C’est de cette façon qu’elle a obtenu deux baccalauréats, tous deux dans la faculté des arts. Le premier comprenait une majeure en anglais (1986), tandis que le suivant était centré sur les études françaises (2001).
La bachelière a travaillé pendant 25 ans dans le domaine des télécommunications. Au cours de sa carrière, elle a également touché les secteurs de la vente, des assurances et finances.
Au niveau créatif, Mme Seaman possédait également un certificat en coiffure ainsi que des capacités impressionnantes en couture.
«Elle créait des vêtements pour elle et pour ses deux filles quand elles étaient enfants, exprime Heather. Elle a même conçu ma robe de graduation. C’est dire à quel point elle était talentueuse.»
Vie familiale
La famille Seaman a été l’une des premières familles noires à s’installer à Laval dans les années 70. Elle demeurait à Chomedey, sur la 100e Avenue.
Lorsqu’interrogée sur le potentiel racisme vécu par sa famille, Heather admet «que ce type d’incidents était définitivement un problème, mais que ses parents ne souhaitaient pas que leur enfance soit affectée et que leur mère ne tolérait pas cette absurdité.»

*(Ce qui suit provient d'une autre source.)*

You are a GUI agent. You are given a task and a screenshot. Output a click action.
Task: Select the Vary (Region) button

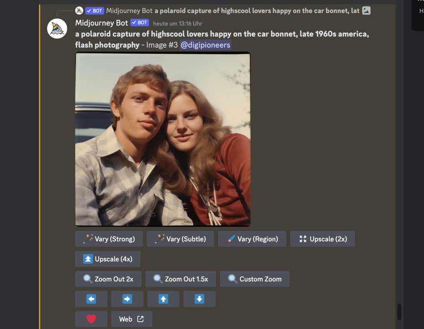click(252, 239)
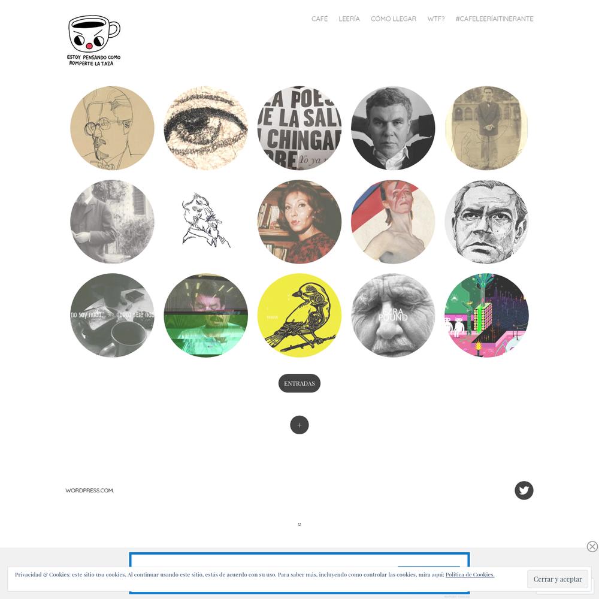Click the angry coffee cup logo

click(x=93, y=41)
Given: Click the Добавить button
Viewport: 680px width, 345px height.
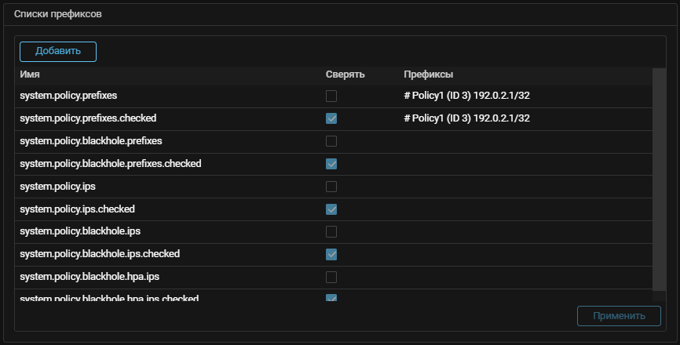Looking at the screenshot, I should (58, 52).
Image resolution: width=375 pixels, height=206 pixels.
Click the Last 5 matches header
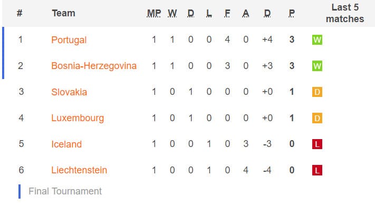(345, 13)
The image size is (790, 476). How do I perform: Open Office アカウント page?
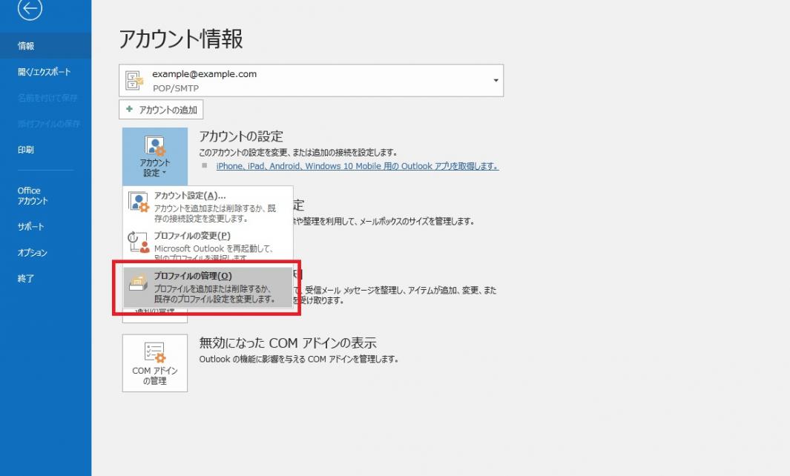click(x=33, y=196)
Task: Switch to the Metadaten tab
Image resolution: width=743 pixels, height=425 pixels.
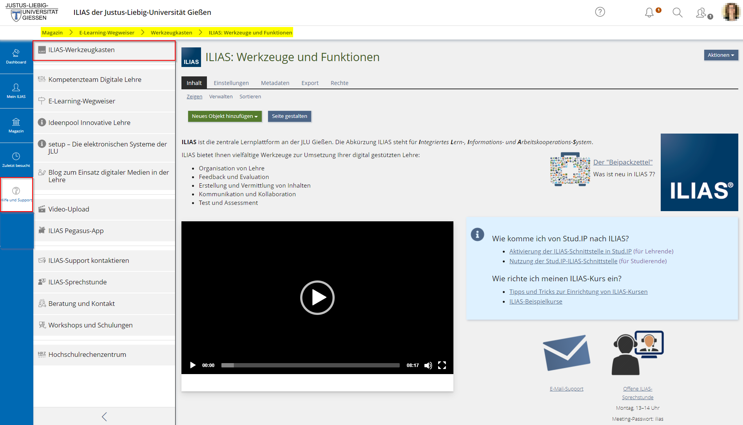Action: [x=275, y=83]
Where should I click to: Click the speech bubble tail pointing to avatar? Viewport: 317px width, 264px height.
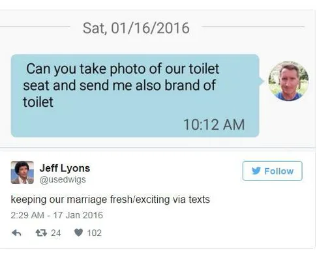click(x=262, y=81)
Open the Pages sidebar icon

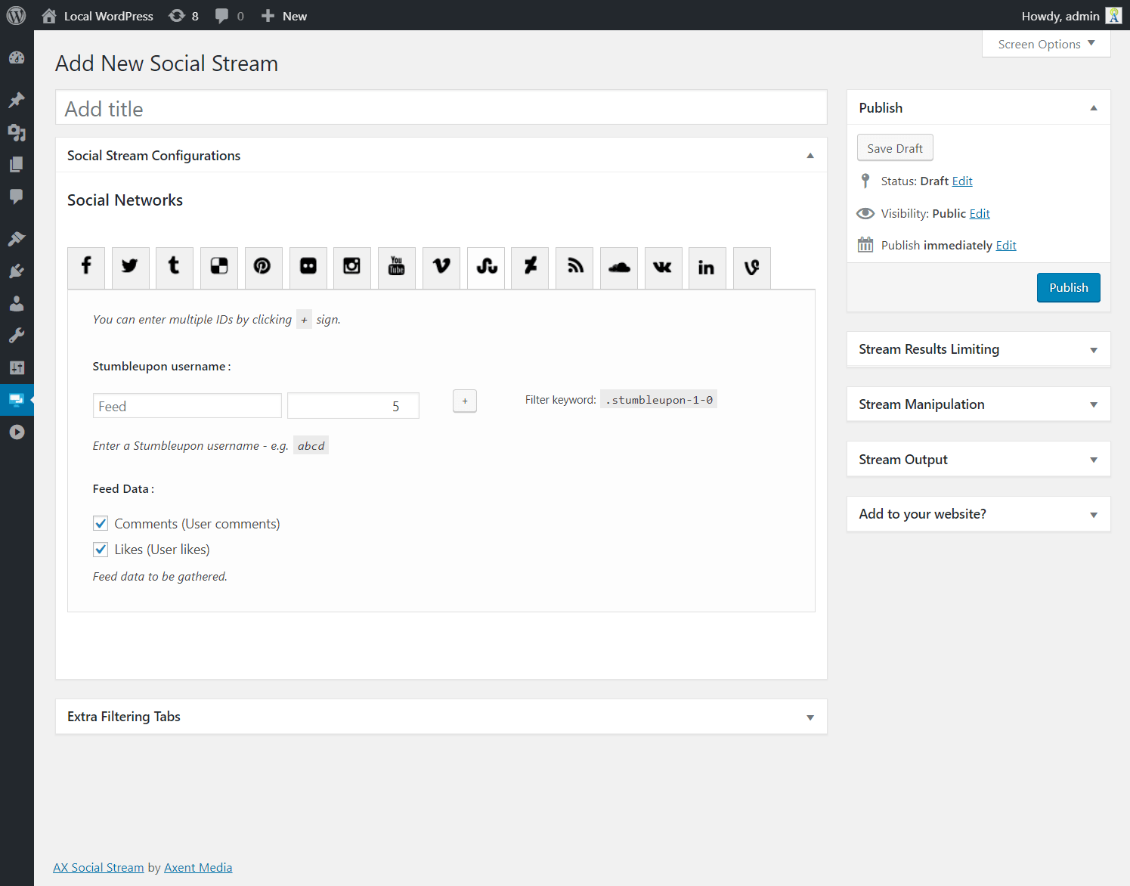pos(17,164)
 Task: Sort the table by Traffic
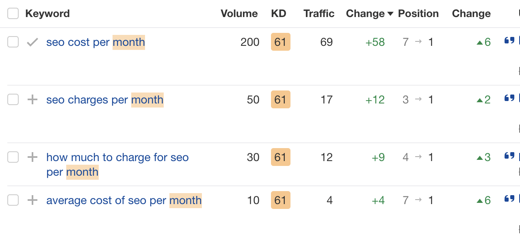click(x=319, y=13)
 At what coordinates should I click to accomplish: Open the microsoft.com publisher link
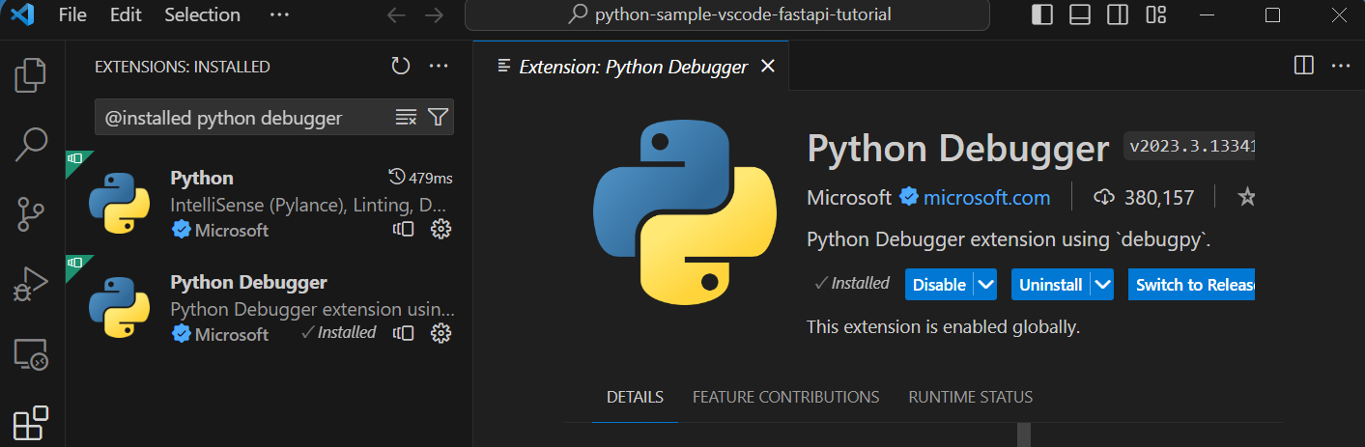coord(986,198)
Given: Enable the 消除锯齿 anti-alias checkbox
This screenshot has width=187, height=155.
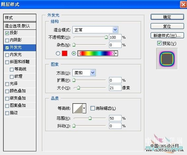Looking at the screenshot, I should coord(93,108).
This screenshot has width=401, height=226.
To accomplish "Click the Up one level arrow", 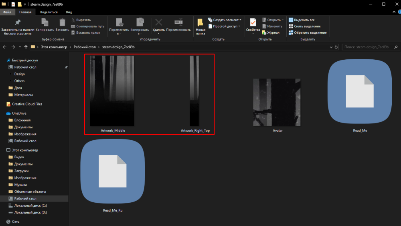I will (26, 47).
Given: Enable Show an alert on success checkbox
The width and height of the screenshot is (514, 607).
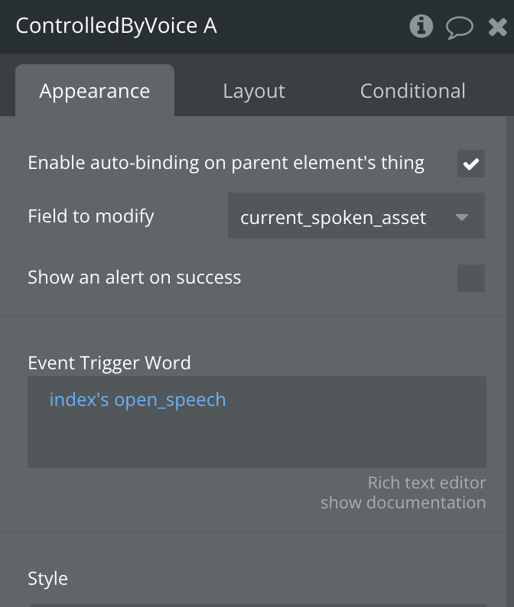Looking at the screenshot, I should point(471,278).
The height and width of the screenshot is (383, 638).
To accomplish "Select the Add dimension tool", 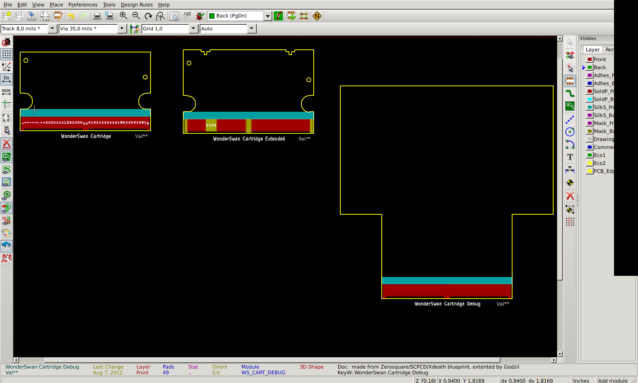I will tap(570, 170).
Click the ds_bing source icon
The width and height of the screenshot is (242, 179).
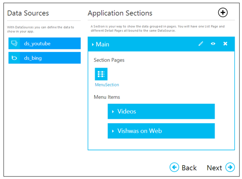coord(14,58)
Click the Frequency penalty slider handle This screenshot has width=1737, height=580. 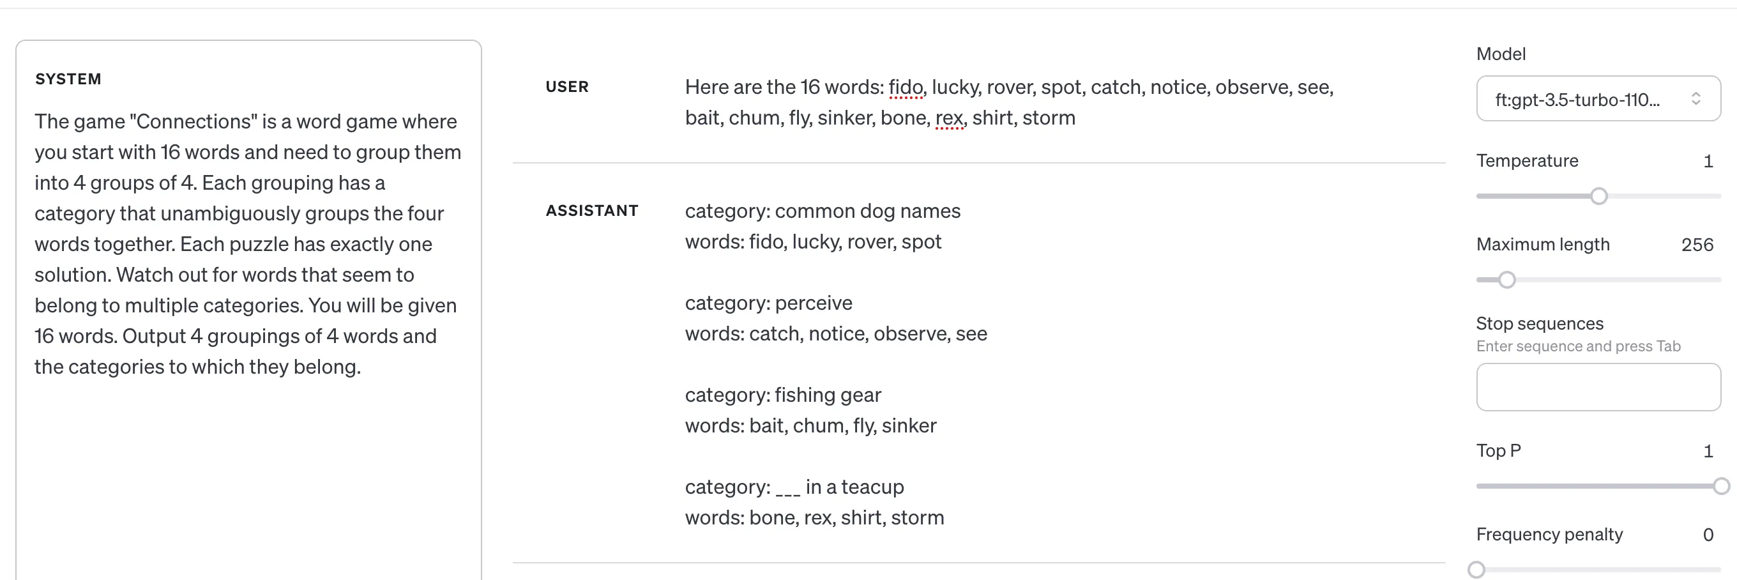click(1477, 570)
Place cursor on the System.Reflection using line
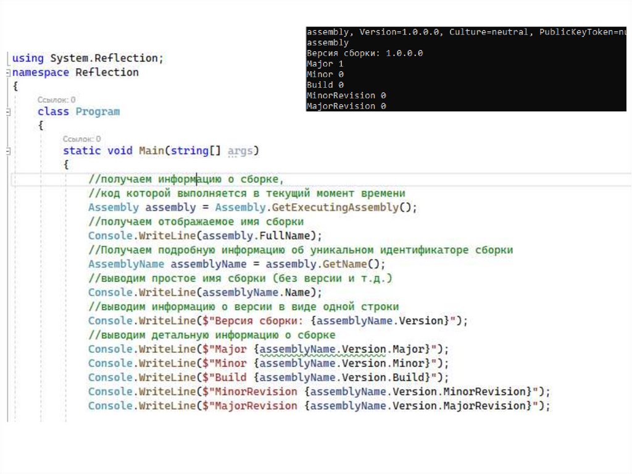 88,58
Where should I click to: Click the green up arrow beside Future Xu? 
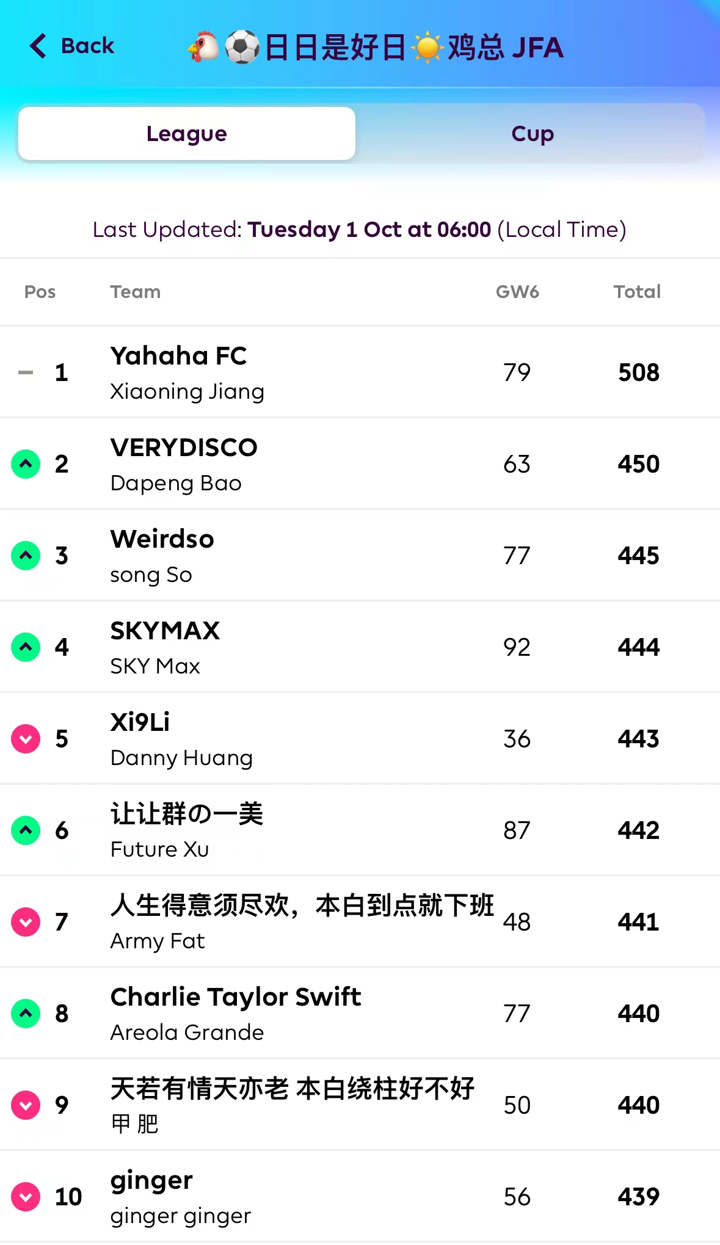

«Ma mère était très ouverte d’esprit. Elle nous a éduqué afin que l’on soit ouverts d’esprit, nous aussi.»
– Heather Seaman, fille cadette d’Althea Seaman.
Des événements communautaires tels des défilés de mode aux multiples activités parascolaires de la progéniture, la famille restait très active et présente au sein de la municipalité.
«Parce que ma mère fut élevée dans une éminente famille en Dominique, elle avait la mentalité que nous avons tous le droit aux mêmes opportunités, explique la cadette. Elle nous a élevé pour que l’on découvre les gens, qu’on ne pose pas de jugements.»
Récompenses
Althea Seaman a mérité la médaille du jubilé de diamant de la reine Elizabeth II en 2012 afin de reconnaître sa contribution significative au Canada. L’Assemblée nationale du Québec l’a aussi honoré pour son implication cette même année.
À son tour, la Ville de Laval honorera Althea Seaman à titre posthume, 10 ans après son décès, lors d’une cérémonie de signature du livre d’or le vendredi 24 février à la salle du conseil municipal afin de souligner son implication communautaire.